Russian Cultural History: From Czars to Commissars

Instructor:
Martin Miller
LS 780-15
Fall 2019
Tuesdays, 6:15-8:45 pm
Classroom Building 241 (East Campus)
Begins August 27 - Ends November 26 (no class on October 8)

This course will focus on the extraordinary cultural developments which emerged in Russia during the period when the country evolved from an Imperial autocracy to a socialist empire. The great divide were the revolutions of 1917, which together ended the Romanov monarchy and brought to power a radical Bolshevik party intent on constructing a utopian transformation of society. In the years prior to the First World War during the reign of Nicholas II, Russia experienced a paradoxical set of currents dominated by political decline and cultural awakening. The upsurge in innovations in literature, painting, photography, dance and the cinema that dominated the Silver Age before the revolution maintained some degree of continuity in the early years of the post-revolutionary society of the Soviet Union.

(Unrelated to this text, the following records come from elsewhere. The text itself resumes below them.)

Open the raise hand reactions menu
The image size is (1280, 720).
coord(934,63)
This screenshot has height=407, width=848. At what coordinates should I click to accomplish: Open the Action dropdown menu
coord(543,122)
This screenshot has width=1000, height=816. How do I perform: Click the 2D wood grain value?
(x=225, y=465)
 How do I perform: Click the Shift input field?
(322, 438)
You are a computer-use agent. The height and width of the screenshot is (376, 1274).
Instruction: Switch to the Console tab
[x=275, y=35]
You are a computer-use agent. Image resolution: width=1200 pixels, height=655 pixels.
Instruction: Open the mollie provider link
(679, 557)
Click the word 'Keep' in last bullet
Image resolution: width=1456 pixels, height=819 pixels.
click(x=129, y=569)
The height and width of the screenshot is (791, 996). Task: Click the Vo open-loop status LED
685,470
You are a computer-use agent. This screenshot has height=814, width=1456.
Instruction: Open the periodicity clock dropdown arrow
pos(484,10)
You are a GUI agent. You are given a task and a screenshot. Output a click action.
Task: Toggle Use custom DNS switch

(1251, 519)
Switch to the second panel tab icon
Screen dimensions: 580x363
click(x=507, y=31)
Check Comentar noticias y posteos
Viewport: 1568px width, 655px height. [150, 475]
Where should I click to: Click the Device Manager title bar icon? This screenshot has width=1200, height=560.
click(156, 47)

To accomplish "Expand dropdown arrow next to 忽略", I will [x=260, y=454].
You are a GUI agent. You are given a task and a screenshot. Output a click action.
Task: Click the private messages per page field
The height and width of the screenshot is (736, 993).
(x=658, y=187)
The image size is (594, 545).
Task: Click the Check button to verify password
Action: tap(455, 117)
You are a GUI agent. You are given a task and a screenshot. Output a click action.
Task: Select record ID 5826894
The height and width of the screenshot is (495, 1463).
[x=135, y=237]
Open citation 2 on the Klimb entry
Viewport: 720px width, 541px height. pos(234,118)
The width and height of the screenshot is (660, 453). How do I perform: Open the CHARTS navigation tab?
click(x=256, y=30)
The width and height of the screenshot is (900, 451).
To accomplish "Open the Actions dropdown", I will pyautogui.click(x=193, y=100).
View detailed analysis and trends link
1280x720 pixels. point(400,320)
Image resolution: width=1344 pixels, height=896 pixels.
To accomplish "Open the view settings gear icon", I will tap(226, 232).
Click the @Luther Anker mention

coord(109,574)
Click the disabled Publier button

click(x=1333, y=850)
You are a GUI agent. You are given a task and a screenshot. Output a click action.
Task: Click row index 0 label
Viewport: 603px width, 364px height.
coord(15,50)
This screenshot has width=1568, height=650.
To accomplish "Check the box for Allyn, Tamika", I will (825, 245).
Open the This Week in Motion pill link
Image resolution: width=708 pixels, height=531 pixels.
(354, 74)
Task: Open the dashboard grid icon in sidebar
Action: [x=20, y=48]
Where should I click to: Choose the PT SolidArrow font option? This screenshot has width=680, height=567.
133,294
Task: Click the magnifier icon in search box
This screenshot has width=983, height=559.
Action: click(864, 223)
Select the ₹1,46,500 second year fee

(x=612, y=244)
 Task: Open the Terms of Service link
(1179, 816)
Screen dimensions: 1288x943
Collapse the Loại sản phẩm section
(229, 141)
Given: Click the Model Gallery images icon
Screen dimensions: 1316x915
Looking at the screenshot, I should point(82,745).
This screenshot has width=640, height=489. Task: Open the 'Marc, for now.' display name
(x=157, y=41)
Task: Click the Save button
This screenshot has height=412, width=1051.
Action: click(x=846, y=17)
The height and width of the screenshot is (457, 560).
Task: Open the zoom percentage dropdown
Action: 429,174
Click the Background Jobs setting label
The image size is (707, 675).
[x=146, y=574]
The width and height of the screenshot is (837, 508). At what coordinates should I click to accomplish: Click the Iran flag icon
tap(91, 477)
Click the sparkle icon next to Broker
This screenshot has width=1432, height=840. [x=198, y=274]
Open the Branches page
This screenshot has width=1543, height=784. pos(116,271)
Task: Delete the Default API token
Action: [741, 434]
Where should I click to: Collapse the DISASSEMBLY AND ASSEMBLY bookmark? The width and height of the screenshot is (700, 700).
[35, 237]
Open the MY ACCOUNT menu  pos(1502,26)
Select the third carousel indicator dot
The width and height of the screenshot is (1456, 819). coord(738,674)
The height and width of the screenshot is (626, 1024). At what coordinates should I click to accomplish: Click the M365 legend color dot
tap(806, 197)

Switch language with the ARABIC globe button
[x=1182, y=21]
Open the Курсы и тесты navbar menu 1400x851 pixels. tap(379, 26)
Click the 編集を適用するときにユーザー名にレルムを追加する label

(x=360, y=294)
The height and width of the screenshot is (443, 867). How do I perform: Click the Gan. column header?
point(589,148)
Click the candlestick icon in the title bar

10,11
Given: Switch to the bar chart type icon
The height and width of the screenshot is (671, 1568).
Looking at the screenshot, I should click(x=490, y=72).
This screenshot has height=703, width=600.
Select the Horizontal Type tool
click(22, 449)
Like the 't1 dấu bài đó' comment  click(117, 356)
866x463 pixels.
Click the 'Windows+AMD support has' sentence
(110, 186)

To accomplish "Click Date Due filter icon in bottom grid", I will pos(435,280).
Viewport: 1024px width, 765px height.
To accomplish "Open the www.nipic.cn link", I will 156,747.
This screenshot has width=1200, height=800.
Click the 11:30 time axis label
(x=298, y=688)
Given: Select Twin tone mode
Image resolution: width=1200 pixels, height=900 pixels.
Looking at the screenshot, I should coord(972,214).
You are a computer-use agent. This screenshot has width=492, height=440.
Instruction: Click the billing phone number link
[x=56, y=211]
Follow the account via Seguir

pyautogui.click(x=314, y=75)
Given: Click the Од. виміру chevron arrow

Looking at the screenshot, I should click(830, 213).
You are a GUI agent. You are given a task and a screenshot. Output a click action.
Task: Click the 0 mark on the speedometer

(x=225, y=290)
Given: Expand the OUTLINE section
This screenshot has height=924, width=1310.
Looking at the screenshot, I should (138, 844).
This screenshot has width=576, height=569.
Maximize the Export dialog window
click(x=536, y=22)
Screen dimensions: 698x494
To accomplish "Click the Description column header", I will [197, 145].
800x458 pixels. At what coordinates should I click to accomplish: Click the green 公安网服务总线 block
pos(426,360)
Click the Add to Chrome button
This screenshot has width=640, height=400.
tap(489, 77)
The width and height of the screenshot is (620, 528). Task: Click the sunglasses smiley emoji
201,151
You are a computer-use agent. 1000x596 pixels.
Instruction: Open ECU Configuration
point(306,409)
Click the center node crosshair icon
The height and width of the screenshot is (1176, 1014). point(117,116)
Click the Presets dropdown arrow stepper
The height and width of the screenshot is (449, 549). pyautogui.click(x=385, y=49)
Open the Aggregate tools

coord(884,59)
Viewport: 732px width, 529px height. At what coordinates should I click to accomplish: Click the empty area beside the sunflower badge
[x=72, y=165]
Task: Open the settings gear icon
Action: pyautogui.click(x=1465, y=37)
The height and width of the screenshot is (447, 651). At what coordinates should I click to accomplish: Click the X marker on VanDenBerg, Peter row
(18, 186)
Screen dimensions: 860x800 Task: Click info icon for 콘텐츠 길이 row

Under the banner of socialist construction, new forms of artistic endeavor and experimentation were encouraged and funded by the new regime. Yet, by the end of the 1920s, the ruling communist regime established a doctrinal consensus that led to the abolition of all other political parties at home and the creation of a global confrontation abroad that would later be named the Cold War.

           

We will analyze these contradictory forces, which were so influential during the transition period from tsars to commissars in Russia. Using both print sources as well as examples of the exciting art forms of the era, we shall seek to answer a number of problems which emerged in this historical time frame, including the important question of how culture and politics interact with one another in two entirely different governmental systems.

 

Readings:

Edward Acton, Russia

Steven Marks, How Russia Shaped the Modern World

Selections from the literature, plastic arts and cinema of the time period will be made available,

 

Requirements:

There will be several short response papers in which students will analyze the artistic forms under study in their historical context, and a longer essay due at the end of the term which will permit research in greater depth on any aspect of Russian culture.

 

About Martin Miller
History

Martin Miller received his Ph.D. in Russian history at the University of Chicago and has taught at Stanford University and the New School for Social Research. He has been a member of the History Department at Duke for many years. Dr. Miller has conducted archival research in Russia and Western Europe, and has received numerous grants, among which are the National Endowment for the Humanities, the Ford Foundation, the National Council on Russian and Eastern European Studies, and the International Research and Exchanges Board (IREX).